Genericamente, utiliza-se o termo reciclagem para denominar qualquer método que (re)aproveite um produto após o fim de sua vida útil. Entretanto, existem diferentes abordagens, tecnologias, atores e beneficiários para cada um dos métodos de (re)aproveitamento considerados.

O reuso consiste em (re)colocar um produto sem qualquer modificação de volta à disposição de um consumidor final, que geralmente não é o mesmo consumidor do primeiro ciclo de vida do produto. A remanufatura consiste na revisão, verificação e eventual conserto de um produto novo que foi reprovado num teste de qualidade do próprio fabricante ou pelo cliente dentro do período de garantia, para posterior revenda.

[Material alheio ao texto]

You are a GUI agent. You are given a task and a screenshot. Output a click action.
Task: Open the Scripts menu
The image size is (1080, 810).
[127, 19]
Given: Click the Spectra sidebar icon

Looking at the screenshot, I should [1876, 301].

O recondicionamento diz respeito à desmontagem, recuperação, remontagem e, caso necessário, adaptação de um produto que chegou ao fim de sua durabilidade ou se tornou obsoleto, com o intuito de lhe dar uma segunda vida útil.

Por fim, a reciclagem de produtos propriamente dita refere-se à desmontagem total, separação dos componentes de acordo com a matéria de que são feitos, trituração e/ou outros processos específicos, de maneira a produzir matéria-prima para a indústria de outros produtos (CÉSAR et al., 2011, p. 4).

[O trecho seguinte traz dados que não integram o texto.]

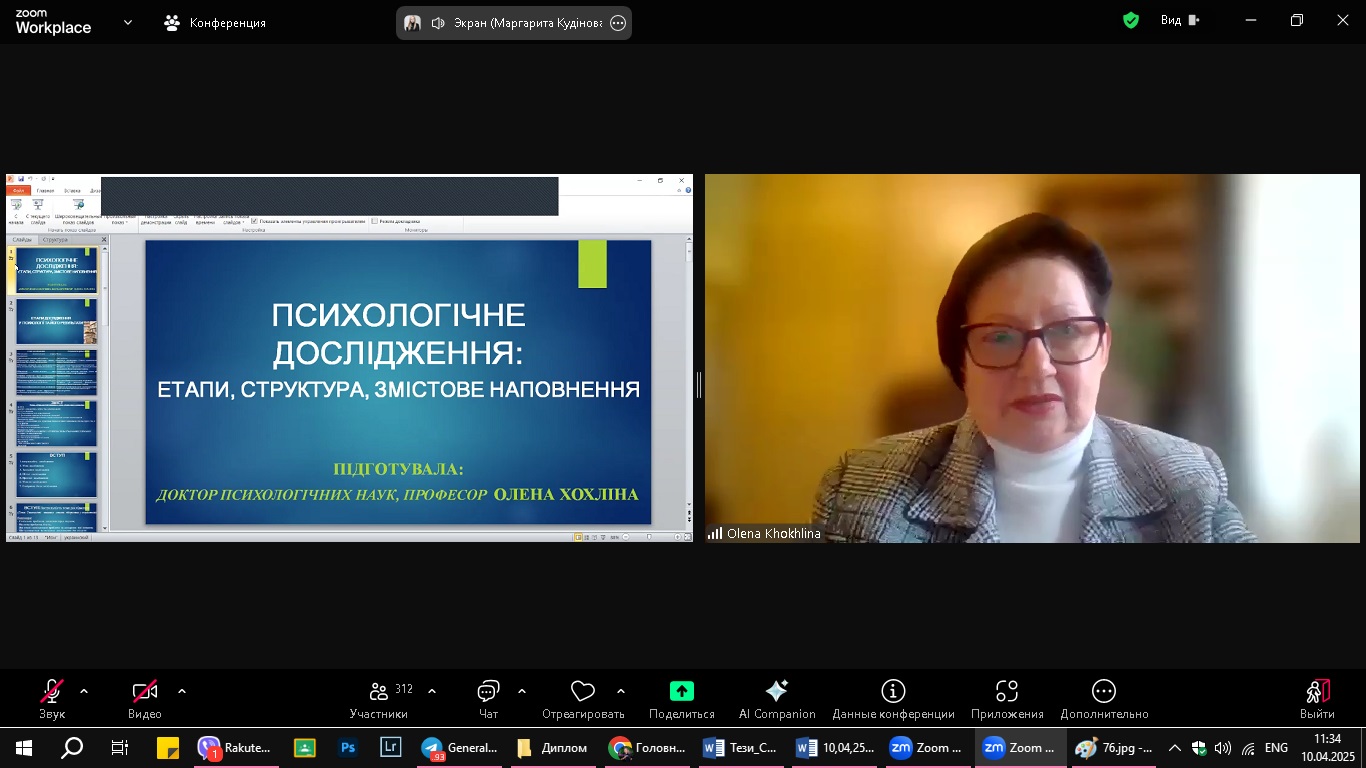The image size is (1366, 768).
Task: Click the Конференция tab at top
Action: [215, 22]
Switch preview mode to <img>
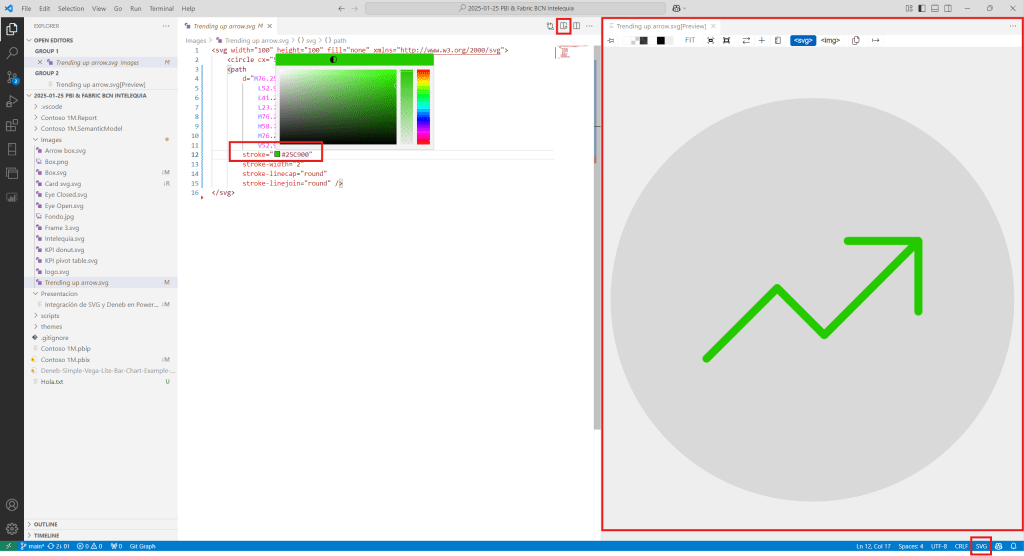The image size is (1024, 556). (830, 41)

Entretanto, “Reciclar, Recondicionar e Reutilizar” não são as únicas vias para minimizar o problema da quantidade de lixo/sucata tecnológica/eletrônica no/do nosso planeta. Devemos também “Repensar” a forma como estamos consumindo, ou seja, consumir de maneira consciente. O ato de consumir tem que ir além das fronteiras da aquisição para atender uma necessidade imediata ou não, passando a ser um ato político, consciente do seu poder decisório em preservar o meio ambiente.

utilizar o lixo tecnológico/eletrônico nos “espaços contemporâneos de aprendizagem emergentes”20 para auxiliar aos sujeitos envolvidos nas práticas e práxis pedagógicas21

voltadas à educação?

Um exemplo é o Espaço Multirreferencial de Aprendizagem (EMA) de Robótica Pedagógica Livre, que (re)utiliza objetos descartados, em especial o tecnológico/eletrônico, contribuindo para a construção de conhecimento na perspectiva transdisciplinar22.

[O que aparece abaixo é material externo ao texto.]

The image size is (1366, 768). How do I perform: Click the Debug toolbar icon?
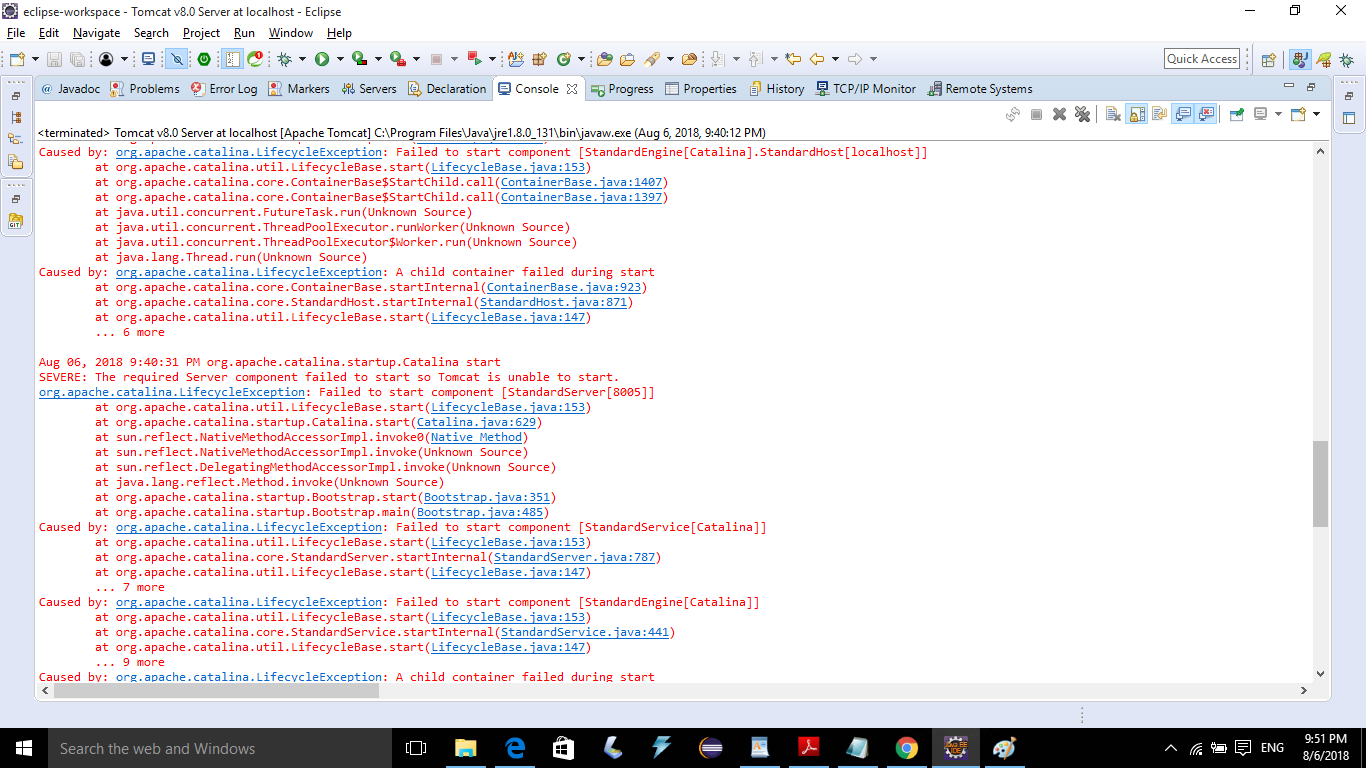[284, 60]
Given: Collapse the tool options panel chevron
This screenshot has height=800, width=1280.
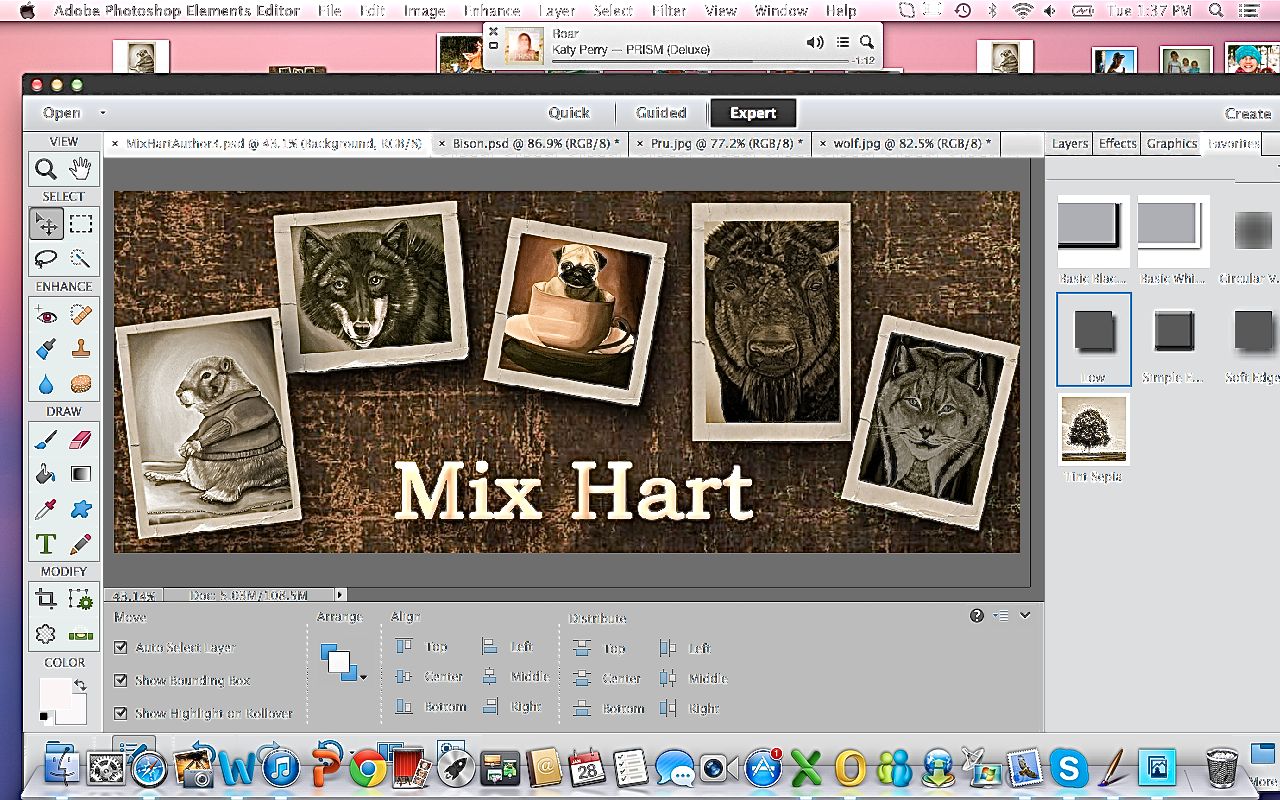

No entanto, esse espaço requer a mobilização de recursos teóricos e/ou práticos associados às técnicas para auxiliar as práticas e práxis pedagógicas e o uso (ou o melhor uso) das Tecnologias Contemporâneas (qualquer tipo de tecnologia disponível) nesse espaço de aprendizagem que, apesar de incorporadas ao cotidiano dos educandos e educadores, ainda são pouco exploradas. É o caso, por exemplo, das impressoras que modelam objetos tridimensionais – 3D –, podendo fabricar peças para os artefatos danificados e/ou produzidos a partir de sucatas. Elas também são conhecidas como prototipagem rápida, isto é, um modelo tridimensional é desenvolvido computacionalmente, em que modelos de artefatos virtuais são criados por aplicativos/programas/softwares de modelação ou scanners 3D. Esses modelos são desenvolvidos em camadas e a impressão do artefato em 3D é feita por uma disposição de partículas – precisamente aplicadas – de um material (líquido ou plástico) que, após solidificadas a partir dos pequenos pontos, o artefato é construído em camadas finas sobrepostas. Essas impressoras 3D imprimem partes de alguns artefatos com diferentes propriedades físicas e mecânicas e criam, dessa forma, com precisão quase exata, a aparência e funcionalidades dos protótipos.

Ferramentas como a impressora 3D se apresentam, nesse contexto, como importantes aliadas para a prática crítica que se quer não só para o EMA da RPL, mas para todo tipo de prática e de práxis que tem em seu horizonte formas sustentáveis de uso das tecnologias.